Last Updated: 6 December 2006

FEDERAL COURT OF AUSTRALIA

Applicant S1594/2003 v Minister for Immigration and Multicultural Affairs [2006] FCA 1659

























APPLICANT S1594/2003 v MINISTER FOR IMMIGRATION AND MULTICULTURAL AFFAIRS AND REFUGEE REVIEW TRIBUNAL
NSD1124 OF 2006

JESSUP J
20 NOVEMBER 2006
SYDNEY


IN THE FEDERAL COURT OF AUSTRALIA

NEW SOUTH WALES DISTRICT REGISTRY
NSD1124 OF 2006

ON APPEAL FROM THE FEDERAL MAGISTRATES COURT OF AUSTRALIA

BETWEEN:
APPLICANT S1594/2003
Appellant
AND:
MINISTER FOR IMMIGRATION AND MULTICULTURAL AFFAIRS
First Respondent

REFUGEE REVIEW TRIBUNAL
Second Respondent

JUDGE:
JESSUP J
DATE OF ORDER:
20 NOVEMBER 2006
WHERE MADE:
SYDNEY


THE COURT ORDERS THAT:

1. The appeal be dismissed with costs.


Note: Settlement and entry of orders is dealt with in Order 36 of the Federal Court Rules.

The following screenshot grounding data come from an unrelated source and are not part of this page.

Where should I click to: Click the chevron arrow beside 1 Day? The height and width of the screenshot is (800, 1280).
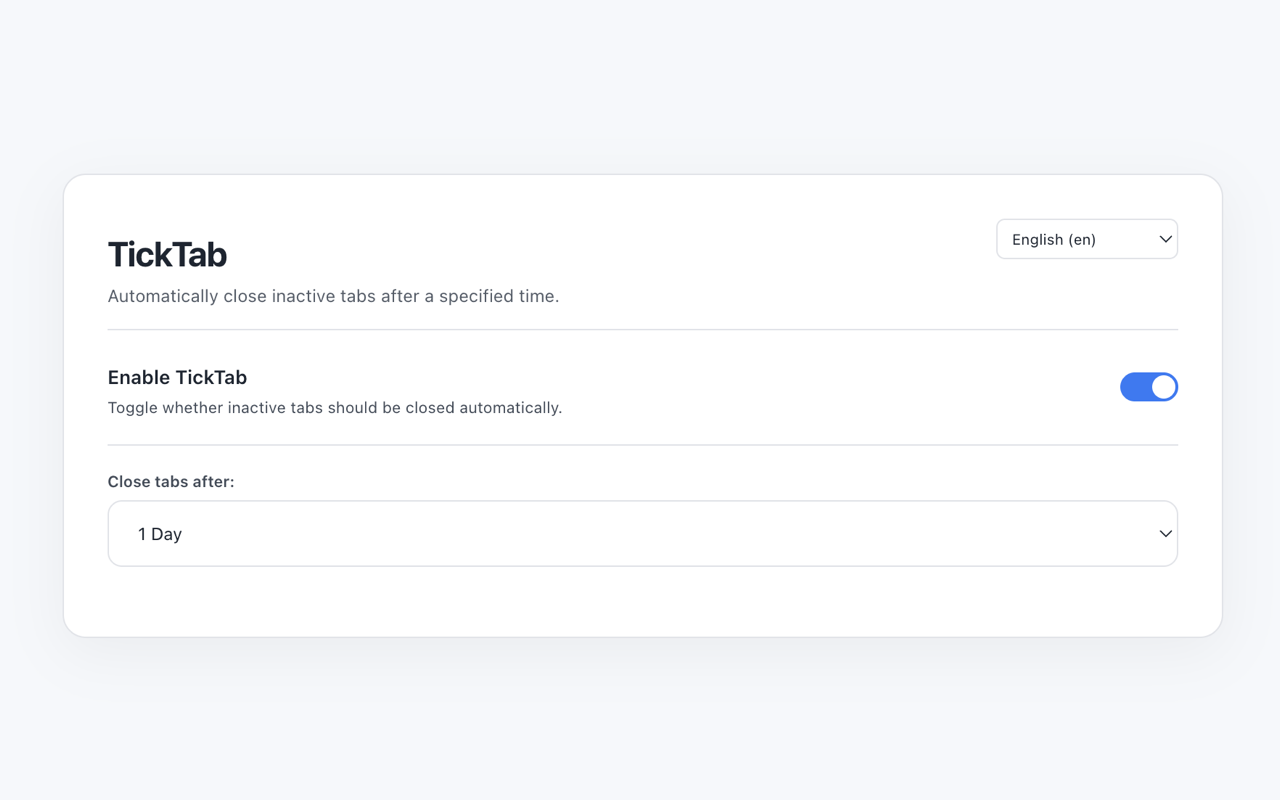1165,534
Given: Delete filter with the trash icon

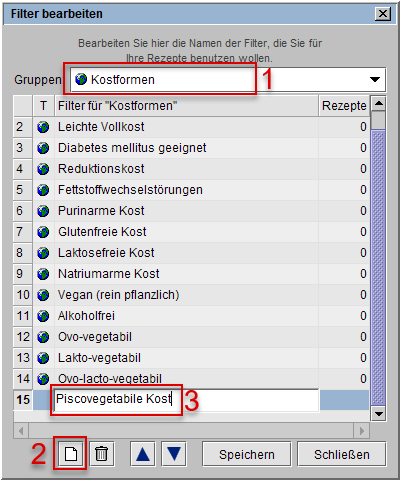Looking at the screenshot, I should click(102, 454).
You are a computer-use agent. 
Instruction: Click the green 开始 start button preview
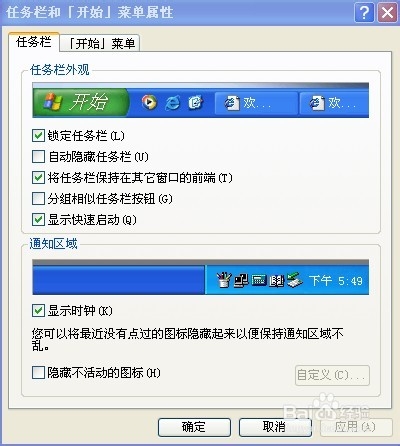80,102
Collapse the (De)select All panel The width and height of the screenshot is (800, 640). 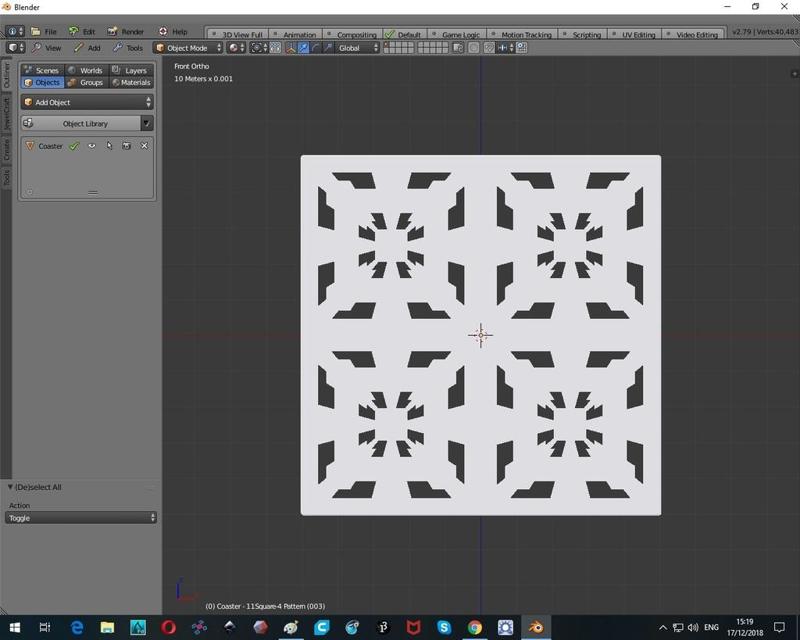[11, 487]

IN THE FEDERAL COURT OF AUSTRALIA

NEW SOUTH WALES DISTRICT REGISTRY
NSD1124 OF 2006

ON APPEAL FROM THE FEDERAL MAGISTRATES COURT OF AUSTRALIA

BETWEEN:
APPLICANT S1594/2003
Appellant
AND:
MINISTER FOR IMMIGRATION AND MULTICULTURAL AFFAIRS
First Respondent

REFUGEE REVIEW TRIBUNAL
Second Respondent

JUDGE:
JESSUP J
DATE:
20 NOVEMBER 2006
PLACE:
SYDNEY

REASONS FOR JUDGMENT

1 In this matter the appellant appeals from a judgment given by the Federal Magistrates Court on 23 May 2006 dismissing applications for writs of certiorari, mandamus and prohibition in relation to a decision made by the Refugee Review Tribunal on 31 January 1996 in which the Tribunal affirmed a decision of the delegate of the respondent Minister not to grant a protection visa to the appellant as a refugee pursuant to the Migration Act 1958 (Cth) ("the Act").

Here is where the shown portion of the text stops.